| Text provided |
Correlations between sequence divergence and gene cluster function for KS and AD domains are complicated by the fact that multiple KS and AD domains often appear in a single biosynthetic gene cluster. Therefore, even though sequence type richness and diversity estimates (Fig. 2A) indicate environmental KS and AD sequences are more divergent and numerous than KSα sequences, we cannot directly correlate these differences to global differences in the natural product structural diversity a metagenome might encode. Although it is not possible to predict differences in the structures encoded by these metagenomes, a comparison of our eDNA-derived AD and KS sequences to the collection of corresponding domain sequences found in individual functionally characterized PKSI and NRPS gene clusters suggests significant functional differences in the three soil metagenomes (Fig. 5). Domains from some functionally characterized gene clusters only have relatives showing high sequence identity (>75%) in one library (i.e., putsolvin, pyoverdine, mycinamucin, rifamycin, aurafuron, triostin A, etc.), others have relatives in two of the three libraries (i.e., dihydrochalcomycin, bacillibactin, A47934, α-lipomycin, epothilone, etc.), and others have relatives in all three libraries (i.e., balhimycin, chloroeremomycin, tetrocarcin, etc.).

Fig 5 — Comparison of metagenome-derived KS and AD domain sequences with those found in functionally characterized gene clusters. Each metagenomic data set was searched by tBLASTx for KS and AD amplicons that show high sequence identity to similar domains found in functionally characterized PKSI and NRPS gene clusters. Individual spokes of the graph correspond to the collection of identity scores for library-derived amplicons that show greater than 75% identity to any AD or KS domain found in the designated biosynthetic gene cluster. All of the hits shown here have E values of ≤10e⁻⁴⁰, and each alignment spans at least 80 amino acid residues. The final image was constructed using R and ggplot2 (36).

(Stored items)
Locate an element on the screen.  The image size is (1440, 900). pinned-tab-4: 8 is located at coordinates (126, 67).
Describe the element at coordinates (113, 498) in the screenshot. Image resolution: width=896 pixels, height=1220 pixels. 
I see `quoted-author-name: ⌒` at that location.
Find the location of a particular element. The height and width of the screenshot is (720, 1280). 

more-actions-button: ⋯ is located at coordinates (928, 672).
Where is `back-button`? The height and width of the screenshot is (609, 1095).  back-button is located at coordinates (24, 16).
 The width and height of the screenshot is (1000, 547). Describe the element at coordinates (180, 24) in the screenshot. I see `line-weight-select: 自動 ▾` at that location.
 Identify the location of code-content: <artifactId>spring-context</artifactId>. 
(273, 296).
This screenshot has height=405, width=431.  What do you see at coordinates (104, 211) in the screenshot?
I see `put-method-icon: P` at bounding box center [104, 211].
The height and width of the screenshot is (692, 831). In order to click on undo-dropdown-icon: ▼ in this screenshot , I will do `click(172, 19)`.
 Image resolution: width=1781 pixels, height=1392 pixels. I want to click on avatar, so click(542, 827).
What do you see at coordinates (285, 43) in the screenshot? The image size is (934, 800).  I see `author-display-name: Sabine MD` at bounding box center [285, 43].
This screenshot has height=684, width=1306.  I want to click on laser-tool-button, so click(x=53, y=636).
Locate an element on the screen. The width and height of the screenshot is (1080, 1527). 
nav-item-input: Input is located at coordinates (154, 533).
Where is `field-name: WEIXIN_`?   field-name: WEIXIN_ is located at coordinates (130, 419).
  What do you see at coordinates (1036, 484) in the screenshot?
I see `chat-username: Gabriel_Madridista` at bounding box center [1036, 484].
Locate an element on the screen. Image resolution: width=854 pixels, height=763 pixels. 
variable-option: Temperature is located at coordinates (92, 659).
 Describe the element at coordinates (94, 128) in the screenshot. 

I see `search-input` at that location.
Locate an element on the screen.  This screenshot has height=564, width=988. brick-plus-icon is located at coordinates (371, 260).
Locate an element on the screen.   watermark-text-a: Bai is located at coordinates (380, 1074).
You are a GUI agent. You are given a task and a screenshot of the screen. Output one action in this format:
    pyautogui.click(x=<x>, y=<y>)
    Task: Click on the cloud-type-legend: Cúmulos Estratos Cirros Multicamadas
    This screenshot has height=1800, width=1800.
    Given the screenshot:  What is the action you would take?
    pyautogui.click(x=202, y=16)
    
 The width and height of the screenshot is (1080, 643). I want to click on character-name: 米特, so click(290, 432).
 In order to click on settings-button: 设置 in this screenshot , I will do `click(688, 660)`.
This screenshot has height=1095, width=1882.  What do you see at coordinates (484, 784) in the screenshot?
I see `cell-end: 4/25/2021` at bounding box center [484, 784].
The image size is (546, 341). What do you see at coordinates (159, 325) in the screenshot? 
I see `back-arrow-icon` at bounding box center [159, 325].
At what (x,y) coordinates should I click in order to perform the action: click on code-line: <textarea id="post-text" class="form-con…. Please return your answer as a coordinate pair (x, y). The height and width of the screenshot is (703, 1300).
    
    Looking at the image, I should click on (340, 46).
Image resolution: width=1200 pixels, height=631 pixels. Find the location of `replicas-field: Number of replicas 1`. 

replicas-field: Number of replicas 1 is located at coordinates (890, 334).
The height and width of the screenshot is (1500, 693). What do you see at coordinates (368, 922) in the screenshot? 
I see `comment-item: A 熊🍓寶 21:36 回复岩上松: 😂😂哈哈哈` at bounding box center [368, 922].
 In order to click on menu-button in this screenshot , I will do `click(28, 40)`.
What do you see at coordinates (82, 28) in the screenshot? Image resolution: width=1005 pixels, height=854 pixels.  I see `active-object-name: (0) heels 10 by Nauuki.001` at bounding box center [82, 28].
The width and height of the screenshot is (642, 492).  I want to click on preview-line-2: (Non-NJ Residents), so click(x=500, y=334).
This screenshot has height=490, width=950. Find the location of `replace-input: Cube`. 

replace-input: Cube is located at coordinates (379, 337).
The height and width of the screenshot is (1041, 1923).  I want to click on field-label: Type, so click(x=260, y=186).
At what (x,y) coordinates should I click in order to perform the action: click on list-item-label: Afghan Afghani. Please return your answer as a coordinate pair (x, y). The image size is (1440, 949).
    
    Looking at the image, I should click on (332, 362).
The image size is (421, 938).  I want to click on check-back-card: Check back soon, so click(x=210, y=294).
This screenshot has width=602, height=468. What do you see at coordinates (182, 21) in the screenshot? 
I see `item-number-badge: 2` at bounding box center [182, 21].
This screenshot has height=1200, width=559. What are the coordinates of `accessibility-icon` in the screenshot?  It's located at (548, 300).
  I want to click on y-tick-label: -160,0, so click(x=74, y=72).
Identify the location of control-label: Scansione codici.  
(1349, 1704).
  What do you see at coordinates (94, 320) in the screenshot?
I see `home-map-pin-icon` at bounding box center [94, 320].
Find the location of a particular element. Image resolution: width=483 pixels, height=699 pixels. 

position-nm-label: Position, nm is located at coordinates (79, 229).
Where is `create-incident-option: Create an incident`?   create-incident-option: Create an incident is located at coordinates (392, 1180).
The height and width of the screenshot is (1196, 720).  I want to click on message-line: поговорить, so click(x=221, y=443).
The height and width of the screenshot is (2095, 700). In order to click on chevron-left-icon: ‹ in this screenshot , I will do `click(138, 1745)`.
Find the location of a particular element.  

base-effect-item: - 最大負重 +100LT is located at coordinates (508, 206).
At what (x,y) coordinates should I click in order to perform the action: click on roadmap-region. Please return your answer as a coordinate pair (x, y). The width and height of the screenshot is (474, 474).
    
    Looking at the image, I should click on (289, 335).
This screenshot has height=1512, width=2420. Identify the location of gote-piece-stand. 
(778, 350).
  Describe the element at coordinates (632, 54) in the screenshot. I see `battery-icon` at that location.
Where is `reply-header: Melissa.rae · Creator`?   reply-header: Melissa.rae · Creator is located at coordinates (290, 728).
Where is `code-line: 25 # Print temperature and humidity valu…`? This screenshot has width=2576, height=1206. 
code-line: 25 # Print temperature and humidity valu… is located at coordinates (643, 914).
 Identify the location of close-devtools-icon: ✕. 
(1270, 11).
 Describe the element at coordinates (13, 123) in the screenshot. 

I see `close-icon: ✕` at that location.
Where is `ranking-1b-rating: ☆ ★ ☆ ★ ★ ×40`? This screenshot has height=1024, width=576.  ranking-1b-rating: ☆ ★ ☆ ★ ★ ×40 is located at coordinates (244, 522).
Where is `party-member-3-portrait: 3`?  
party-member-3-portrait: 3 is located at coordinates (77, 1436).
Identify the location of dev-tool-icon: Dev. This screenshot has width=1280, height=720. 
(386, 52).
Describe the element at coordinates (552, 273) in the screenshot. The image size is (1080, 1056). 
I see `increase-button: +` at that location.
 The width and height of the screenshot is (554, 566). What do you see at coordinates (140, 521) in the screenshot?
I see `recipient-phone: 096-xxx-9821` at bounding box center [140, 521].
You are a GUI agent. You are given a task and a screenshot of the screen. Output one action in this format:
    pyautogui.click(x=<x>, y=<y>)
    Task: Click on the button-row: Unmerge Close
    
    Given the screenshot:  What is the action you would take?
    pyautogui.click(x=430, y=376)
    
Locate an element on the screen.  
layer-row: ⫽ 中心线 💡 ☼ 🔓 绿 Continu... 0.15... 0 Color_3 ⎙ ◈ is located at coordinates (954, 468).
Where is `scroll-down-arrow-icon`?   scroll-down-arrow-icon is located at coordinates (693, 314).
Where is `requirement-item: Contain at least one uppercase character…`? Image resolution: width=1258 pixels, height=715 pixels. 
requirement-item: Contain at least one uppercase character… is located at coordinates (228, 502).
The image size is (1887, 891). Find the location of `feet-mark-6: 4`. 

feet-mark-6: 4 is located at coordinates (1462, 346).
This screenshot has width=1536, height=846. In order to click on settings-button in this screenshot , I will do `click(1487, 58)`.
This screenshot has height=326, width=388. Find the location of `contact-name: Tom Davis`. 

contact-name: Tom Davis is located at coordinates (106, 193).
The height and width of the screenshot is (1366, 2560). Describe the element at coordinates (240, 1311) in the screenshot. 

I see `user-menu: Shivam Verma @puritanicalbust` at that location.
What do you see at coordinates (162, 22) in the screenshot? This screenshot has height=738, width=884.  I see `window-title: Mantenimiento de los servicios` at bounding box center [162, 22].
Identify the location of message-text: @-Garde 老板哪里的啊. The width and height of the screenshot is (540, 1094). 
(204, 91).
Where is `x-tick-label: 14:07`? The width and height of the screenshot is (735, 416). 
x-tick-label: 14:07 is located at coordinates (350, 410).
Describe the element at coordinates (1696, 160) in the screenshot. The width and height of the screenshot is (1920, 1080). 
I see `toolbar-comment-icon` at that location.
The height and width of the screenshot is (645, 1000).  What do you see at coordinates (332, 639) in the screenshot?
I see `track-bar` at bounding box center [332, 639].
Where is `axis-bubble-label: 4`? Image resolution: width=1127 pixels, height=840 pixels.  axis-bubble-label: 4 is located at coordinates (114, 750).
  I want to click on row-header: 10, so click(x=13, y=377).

| What the exercise asks |
Reproduce the passage above on metagenome-derived KS and AD domain sequences in full, word for word.

| Solution to the problem |
Correlations between sequence divergence and gene cluster function for KS and AD domains are complicated by the fact that multiple KS and AD domains often appear in a single biosynthetic gene cluster. Therefore, even though sequence type richness and diversity estimates (Fig. 2A) indicate environmental KS and AD sequences are more divergent and numerous than KSα sequences, we cannot directly correlate these differences to global differences in the natural product structural diversity a metagenome might encode. Although it is not possible to predict differences in the structures encoded by these metagenomes, a comparison of our eDNA-derived AD and KS sequences to the collection of corresponding domain sequences found in individual functionally characterized PKSI and NRPS gene clusters suggests significant functional differences in the three soil metagenomes (Fig. 5). Domains from some functionally characterized gene clusters only have relatives showing high sequence identity (>75%) in one library (i.e., putsolvin, pyoverdine, mycinamucin, rifamycin, aurafuron, triostin A, etc.), others have relatives in two of the three libraries (i.e., dihydrochalcomycin, bacillibactin, A47934, α-lipomycin, epothilone, etc.), and others have relatives in all three libraries (i.e., balhimycin, chloroeremomycin, tetrocarcin, etc.).

Fig 5 — Comparison of metagenome-derived KS and AD domain sequences with those found in functionally characterized gene clusters. Each metagenomic data set was searched by tBLASTx for KS and AD amplicons that show high sequence identity to similar domains found in functionally characterized PKSI and NRPS gene clusters. Individual spokes of the graph correspond to the collection of identity scores for library-derived amplicons that show greater than 75% identity to any AD or KS domain found in the designated biosynthetic gene cluster. All of the hits shown here have E values of ≤10e⁻⁴⁰, and each alignment spans at least 80 amino acid residues. The final image was constructed using R and ggplot2 (36).